TASK GOAL: Convert the stretch of the listing below, from the line containing "Click the grey" through the line containing "pyautogui.click(x=728, y=880)", into a JSON list of strings with one string per line, skipping blank lines.

§

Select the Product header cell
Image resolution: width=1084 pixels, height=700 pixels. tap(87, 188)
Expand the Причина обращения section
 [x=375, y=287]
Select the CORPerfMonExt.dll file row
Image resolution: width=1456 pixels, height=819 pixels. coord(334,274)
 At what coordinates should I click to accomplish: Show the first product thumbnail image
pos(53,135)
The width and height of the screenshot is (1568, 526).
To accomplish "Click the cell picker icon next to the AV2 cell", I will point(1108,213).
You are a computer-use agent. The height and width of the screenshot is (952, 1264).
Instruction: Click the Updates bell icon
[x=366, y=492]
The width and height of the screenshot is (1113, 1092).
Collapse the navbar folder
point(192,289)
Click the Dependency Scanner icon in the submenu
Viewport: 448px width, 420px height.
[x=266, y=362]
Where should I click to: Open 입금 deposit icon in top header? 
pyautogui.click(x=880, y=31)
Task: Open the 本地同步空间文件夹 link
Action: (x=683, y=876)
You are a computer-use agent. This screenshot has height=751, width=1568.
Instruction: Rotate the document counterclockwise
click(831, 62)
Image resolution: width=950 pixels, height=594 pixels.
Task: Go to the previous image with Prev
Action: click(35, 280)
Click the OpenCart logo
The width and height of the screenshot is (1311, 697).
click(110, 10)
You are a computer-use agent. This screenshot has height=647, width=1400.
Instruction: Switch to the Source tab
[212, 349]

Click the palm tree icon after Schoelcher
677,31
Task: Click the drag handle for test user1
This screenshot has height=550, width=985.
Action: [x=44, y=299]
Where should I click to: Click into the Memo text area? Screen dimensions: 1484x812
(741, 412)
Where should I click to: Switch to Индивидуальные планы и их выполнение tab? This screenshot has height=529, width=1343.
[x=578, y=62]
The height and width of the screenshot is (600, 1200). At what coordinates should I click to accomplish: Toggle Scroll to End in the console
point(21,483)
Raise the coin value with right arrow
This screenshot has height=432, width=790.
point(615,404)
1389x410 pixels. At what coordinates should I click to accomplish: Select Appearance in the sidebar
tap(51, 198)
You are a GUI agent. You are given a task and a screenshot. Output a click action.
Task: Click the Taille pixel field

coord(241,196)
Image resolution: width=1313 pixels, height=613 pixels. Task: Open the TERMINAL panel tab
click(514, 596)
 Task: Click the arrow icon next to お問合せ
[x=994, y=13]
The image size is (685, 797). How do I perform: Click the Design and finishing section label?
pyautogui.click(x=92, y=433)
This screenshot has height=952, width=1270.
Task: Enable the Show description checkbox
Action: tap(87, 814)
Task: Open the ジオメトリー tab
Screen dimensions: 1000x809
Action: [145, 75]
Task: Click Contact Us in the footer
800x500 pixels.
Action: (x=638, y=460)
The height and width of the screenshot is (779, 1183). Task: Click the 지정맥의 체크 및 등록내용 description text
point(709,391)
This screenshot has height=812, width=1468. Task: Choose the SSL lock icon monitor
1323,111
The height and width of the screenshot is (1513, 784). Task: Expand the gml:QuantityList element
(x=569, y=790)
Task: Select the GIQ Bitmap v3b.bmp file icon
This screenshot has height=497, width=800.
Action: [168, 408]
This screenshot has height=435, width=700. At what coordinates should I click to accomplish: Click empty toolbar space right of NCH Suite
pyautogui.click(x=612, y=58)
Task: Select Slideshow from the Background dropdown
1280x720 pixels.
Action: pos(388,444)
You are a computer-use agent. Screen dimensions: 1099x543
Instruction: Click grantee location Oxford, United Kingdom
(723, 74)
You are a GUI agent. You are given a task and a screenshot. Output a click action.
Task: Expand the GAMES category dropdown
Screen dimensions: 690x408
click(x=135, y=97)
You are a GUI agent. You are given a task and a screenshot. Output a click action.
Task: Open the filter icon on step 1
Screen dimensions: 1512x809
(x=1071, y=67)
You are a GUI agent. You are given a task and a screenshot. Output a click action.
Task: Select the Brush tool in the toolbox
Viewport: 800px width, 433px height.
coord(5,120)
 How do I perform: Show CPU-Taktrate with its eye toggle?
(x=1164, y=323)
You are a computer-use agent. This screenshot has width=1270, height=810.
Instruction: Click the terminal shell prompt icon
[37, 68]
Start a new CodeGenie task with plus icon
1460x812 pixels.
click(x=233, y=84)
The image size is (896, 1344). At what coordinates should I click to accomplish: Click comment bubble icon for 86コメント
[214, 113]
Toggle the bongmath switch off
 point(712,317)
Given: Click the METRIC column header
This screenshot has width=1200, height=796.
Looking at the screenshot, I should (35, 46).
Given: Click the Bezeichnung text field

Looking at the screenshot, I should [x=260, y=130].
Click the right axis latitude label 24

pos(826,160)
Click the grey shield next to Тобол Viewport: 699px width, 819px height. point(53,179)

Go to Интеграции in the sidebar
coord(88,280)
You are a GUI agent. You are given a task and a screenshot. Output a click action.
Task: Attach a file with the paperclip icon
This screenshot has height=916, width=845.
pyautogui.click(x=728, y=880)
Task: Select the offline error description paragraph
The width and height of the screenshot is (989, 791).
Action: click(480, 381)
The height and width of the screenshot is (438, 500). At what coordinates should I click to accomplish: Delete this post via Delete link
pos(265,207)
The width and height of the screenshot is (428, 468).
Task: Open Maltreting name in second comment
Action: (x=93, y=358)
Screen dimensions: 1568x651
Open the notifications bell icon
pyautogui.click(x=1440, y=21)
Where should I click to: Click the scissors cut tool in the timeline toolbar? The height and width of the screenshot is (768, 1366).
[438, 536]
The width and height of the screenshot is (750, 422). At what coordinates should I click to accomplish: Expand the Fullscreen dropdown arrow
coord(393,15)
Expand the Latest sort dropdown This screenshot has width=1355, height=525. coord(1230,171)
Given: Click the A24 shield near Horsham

§

SOLUTION TO THE PROBLEM:
[
  "Click the grey shield next to Тобол Viewport: 699px width, 819px height. point(53,179)",
  "Go to Интеграции in the sidebar",
  "coord(88,280)",
  "You are a GUI agent. You are given a task and a screenshot. Output a click action.",
  "Task: Attach a file with the paperclip icon",
  "This screenshot has height=916, width=845.",
  "pyautogui.click(x=728, y=880)"
]